> **Task data**

########

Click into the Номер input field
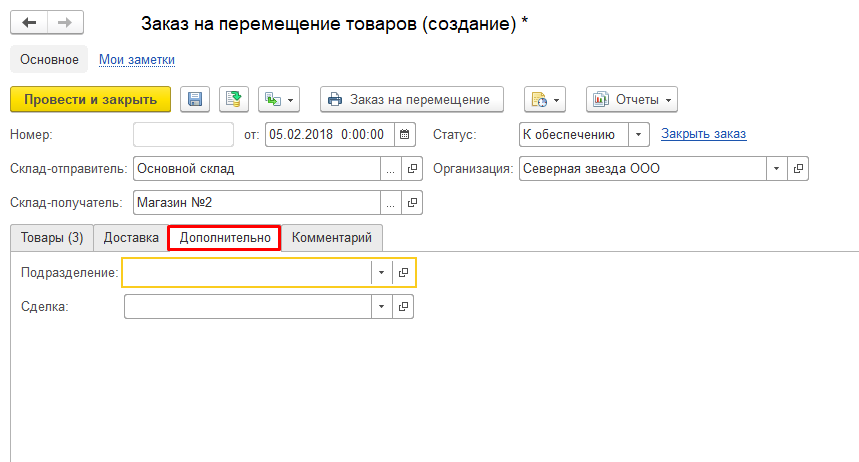 [x=183, y=134]
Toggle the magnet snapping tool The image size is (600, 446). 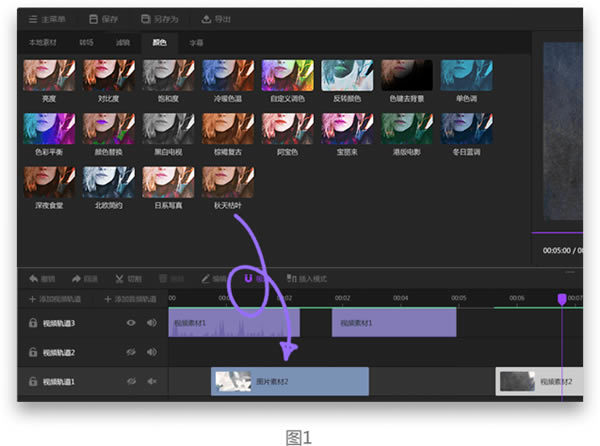tap(247, 278)
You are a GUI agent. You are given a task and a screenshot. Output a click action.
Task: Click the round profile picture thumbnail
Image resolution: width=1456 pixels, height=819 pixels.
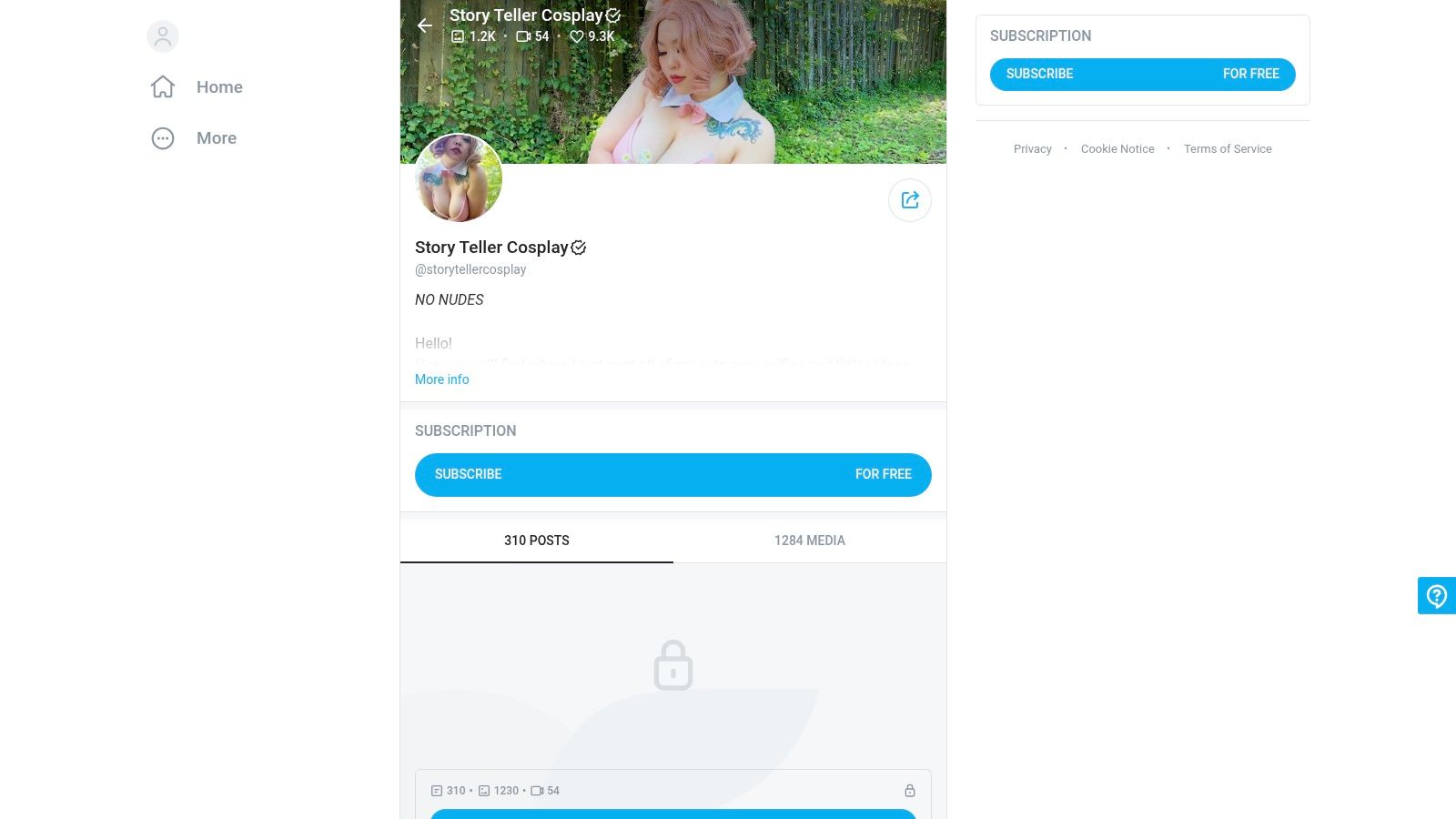pyautogui.click(x=459, y=178)
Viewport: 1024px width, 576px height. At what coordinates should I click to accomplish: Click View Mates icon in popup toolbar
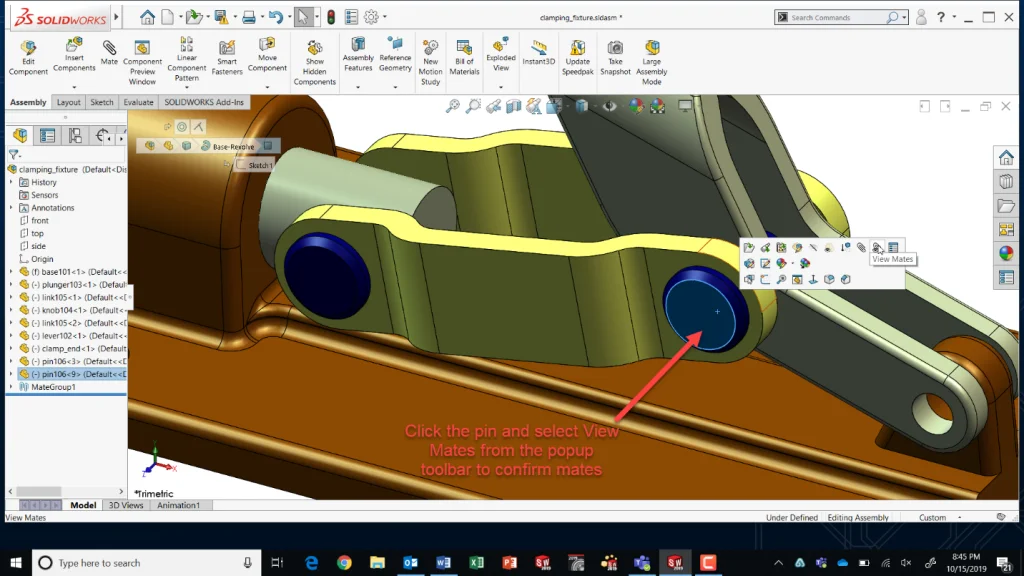[x=877, y=247]
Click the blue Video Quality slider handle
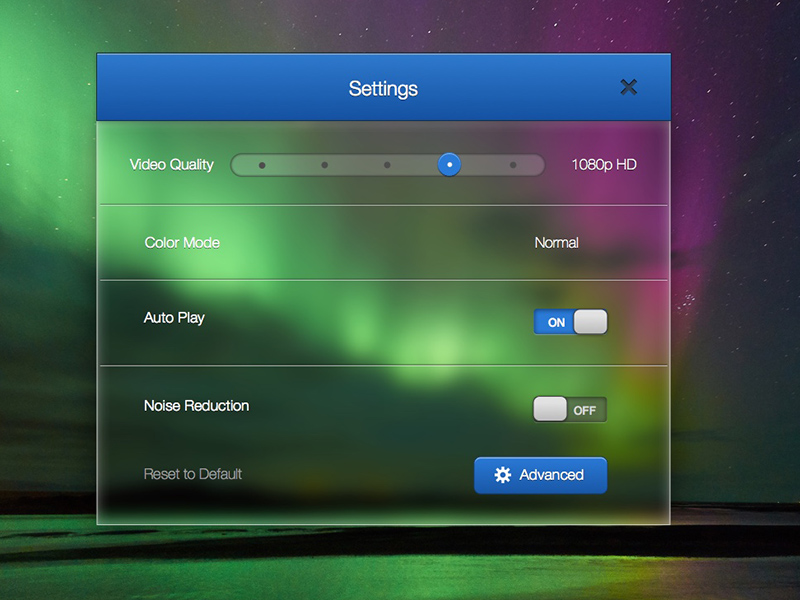The width and height of the screenshot is (800, 600). pyautogui.click(x=450, y=165)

########

With pictures excluded, restate word for word the lines from the one that contains "Task: Click the" through the end of the material, inclusive, and nothing more.

> **Output below**
Task: Click the round profile picture thumbnail
Image resolution: width=1456 pixels, height=819 pixels.
pyautogui.click(x=459, y=178)
Viewport: 1024px width, 576px height. At what coordinates should I click to accomplish: Click View Mates icon in popup toolbar
[x=877, y=247]
Click the blue Video Quality slider handle
The width and height of the screenshot is (800, 600). pyautogui.click(x=450, y=165)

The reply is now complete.